XML (ANSI/ISO SQL data type: XML)
Stores XML data in a column or a variable of variable size in storage space up to but not exceeding 2 gigabytes in size.

Constraints

Constraints allow you to automatically enforce the rules of data integrity and to filter the data that is placed in a database. In a sense, constraints are rules that define which data values are valid during INSERT, UPDATE, and DELETE operations. When a data-modification transaction breaks the rules of a constraint, the transaction is rejected.

In the ANSI standard, there are four constraint types: CHECK, PRIMARY KEY, UNIQUE, and FOREIGN KEY. (The RDBMS platforms may allow more; refer to Chapter 3 for details.)

Scope

Constraints may be applied at the column level or the table level:

Column-level constraints
Are declared as part of a column definition and apply only to that column.
Table-level constraints
Are declared independently from any column definitions (traditionally, at the end of a CREATE TABLE statement) and may apply to one or more columns in the table. A table constraint is required when you wish to define a constraint that applies to more than one column.

Syntax

Constraints are defined when you create or alter a table. The general syntax for constraints is shown here:

        CONSTRAINT [constraint_name] constraint_type [(column [, ...])]
        [predicate] [constraint_deferment] [deferment_timing]
        

The syntax elements are as follows:

CONSTRAINT [constraint_name]
Begins a constraint definition and, optionally, provides a name for the constraint. When you omit constraint_name, the system will create a name for you automatically. On some platforms, you may omit the CONSTRAINT keyword as well.
Note

System-generated names are often incomprehensible. It is good practice to specify human-readable, sensible names for constraints.

constraint_type
Declares the constraint as one of the allowable types: CHECK, PRIMARY KEY, UNIQUE, or FOREIGN KEY. More information about each type of constraint appears later in this section.
column [, . . . ]
Associates one or more columns with the constraint. Specify the columns in a comma-delimited list, enclosed in parentheses. The column list should be omitted for column-level constraints. Columns are not used in every constraint. For example, CHECK constraints do not generally use column references.
predicate
Defines a predicate for CHECK constraints.
constraint_deferment
Declares a constraint as DEFERRABLE or NOT DEFERRABLE. When a constraint is deferrable, you can specify that it be checked for a rules violation at the end of a transaction. When a constraint is not deferrable, it is checked for a rules violation at the conclusion of every SQL statement.
deferment_timing
Declares a deferrable constraint as INITIALLY DEFERRED or INITIALLY IMMEDIATE. When set to INITIALLY DEFERRED, the constraint check time will be deferred until the end of a transaction, even if the transaction is composed of many SQL statements. In this case, the constraint must also be DEFERRABLE. When set to INITIALLY IMMEDIATE, the constraint is checked at the end of every SQL statement. In this case, the constraint may be either DEFERRABLE or NOT DEFERRABLE. The default is INITIALLY IMMEDIATE.
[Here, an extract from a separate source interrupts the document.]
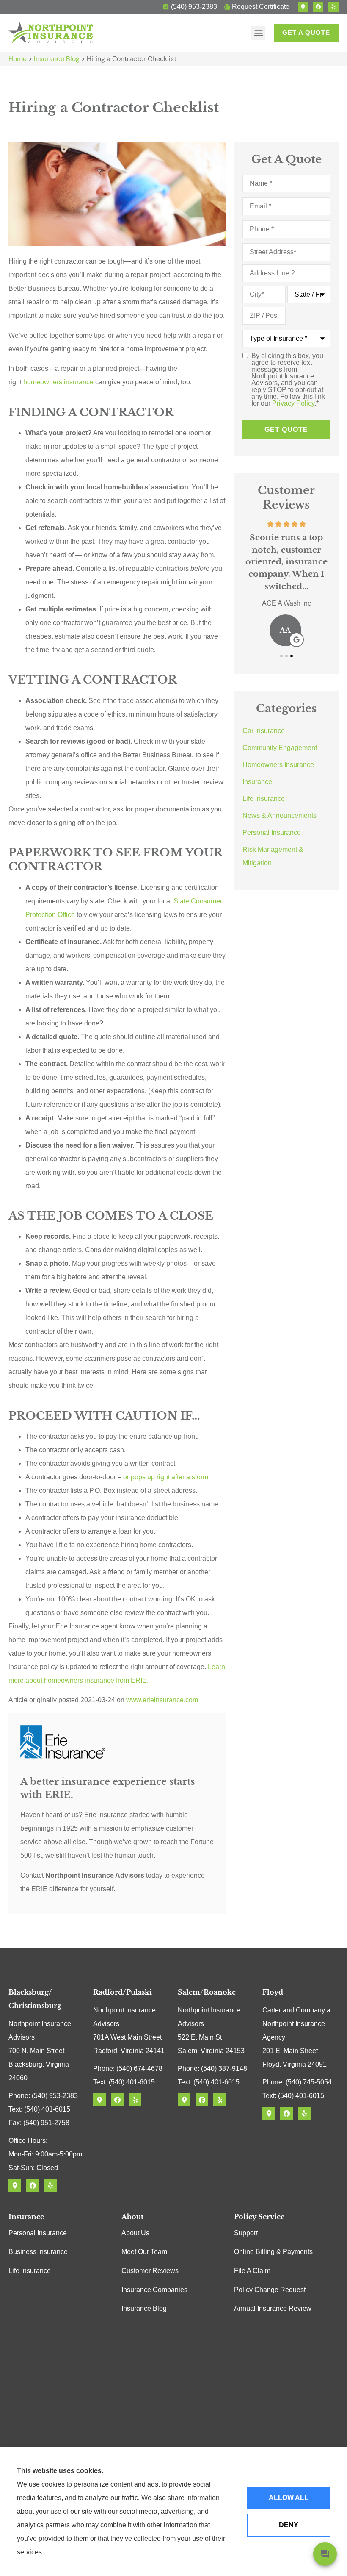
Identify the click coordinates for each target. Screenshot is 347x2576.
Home (17, 58)
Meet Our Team (144, 2251)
Note that this syntax may vary among the different vendor platforms. Check the individual platform sections in Chapter 3 for more details.

PRIMARY KEY Constraints

A PRIMARY KEY constraint declares one or more columns whose value(s) uniquely identify each record in the table. It is considered a special case of the UNIQUE constraint. Here are some rules about primary keys:

  • Only one primary key may exist on a table at a time.
  • Columns in the primary key cannot have data types of BLOB, CLOB, NCLOB, or ARRAY.
  • Primary keys may be defined at the column level for a single column key or at the table level if multiple columns make up the primary key.
  • Values in the primary key column(s) must be unique and not NULL.
  • In a multicolumn primary key, called a concatenated key, the combination of values in all of the key columns must be unique and not NULL.
  • Foreign keys can be declared that reference the primary key of a table to establish direct relationships between tables (or possibly, though rarely, within a single table).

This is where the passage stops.